• Instructions to follow
Rewrite the records below as a two-column CSV with the headers "instruction" and "answer", one row per record. Put each field in quotes, replace line breaks with spaces, and leave out the pictures.
========================
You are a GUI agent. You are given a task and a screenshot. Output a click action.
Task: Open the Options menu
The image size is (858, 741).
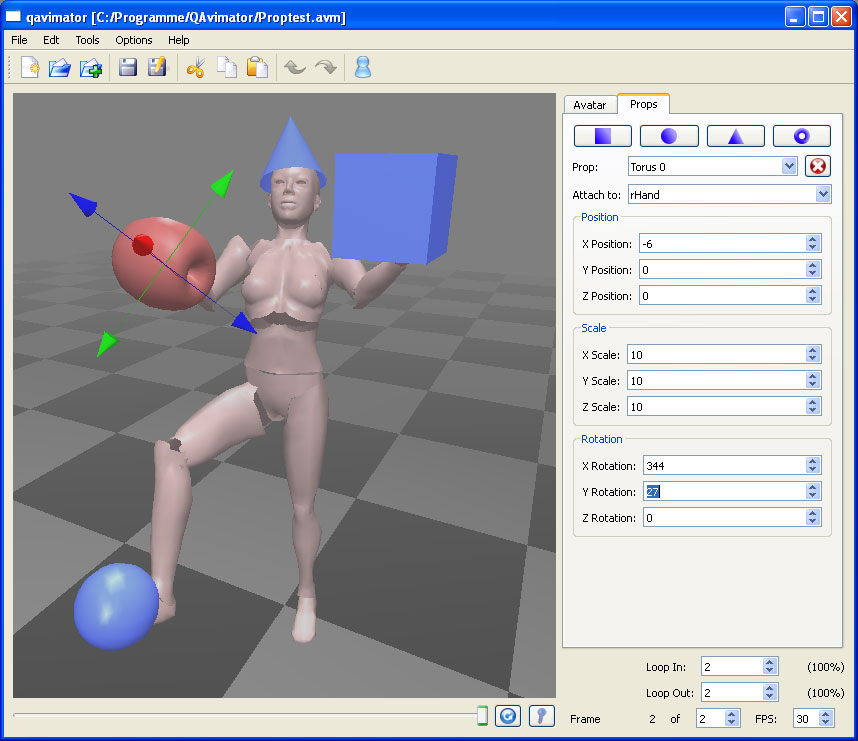coord(134,40)
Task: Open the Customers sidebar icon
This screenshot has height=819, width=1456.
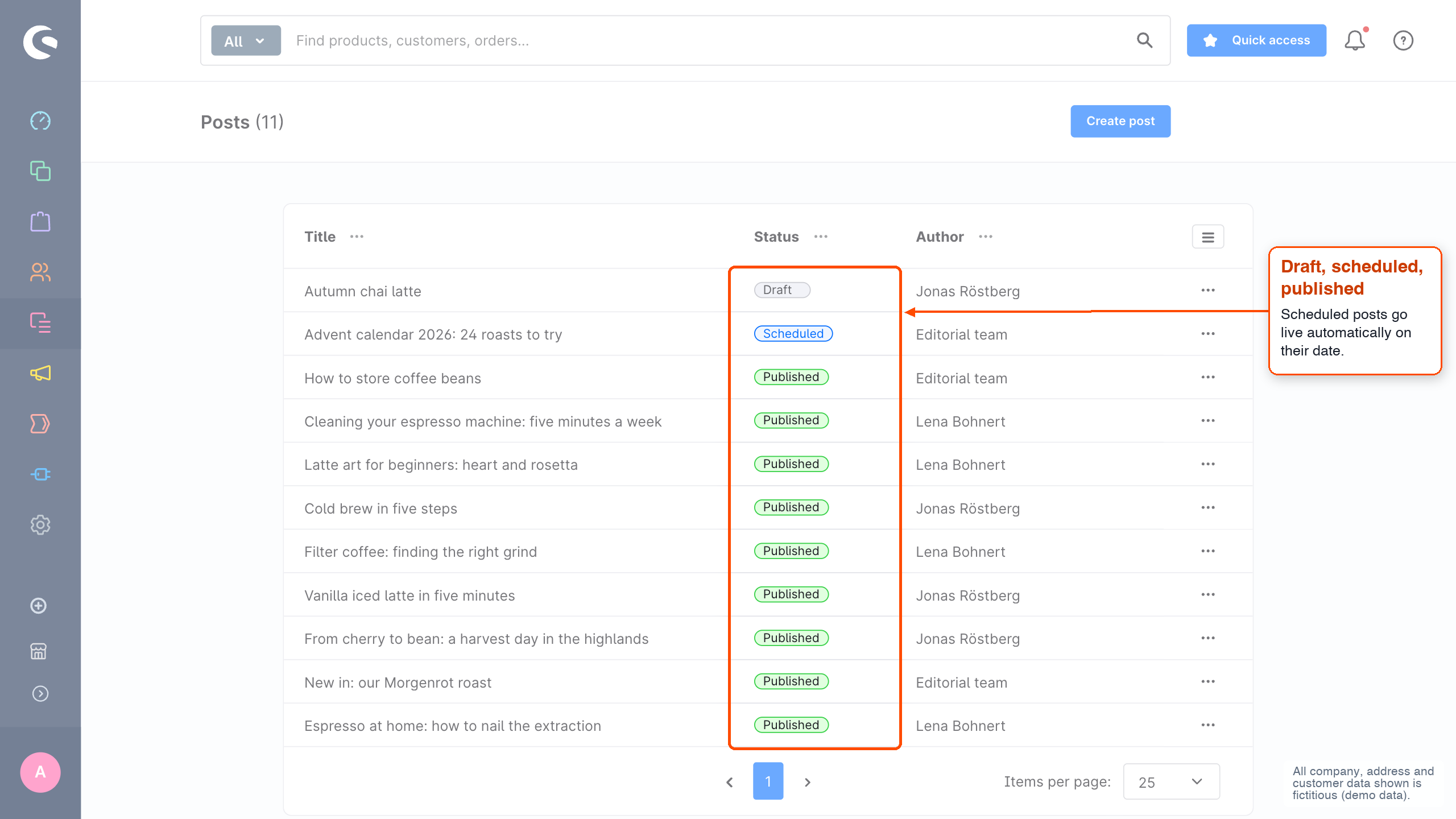Action: coord(40,272)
========================
• Output below
instruction,answer
"You are a GUI agent. You are given a task and a screenshot. Output a click action. Task: Open the Options menu The image size is (858, 741).","coord(134,40)"
"Task: Open the Customers sidebar icon This screenshot has height=819, width=1456.","Action: coord(40,272)"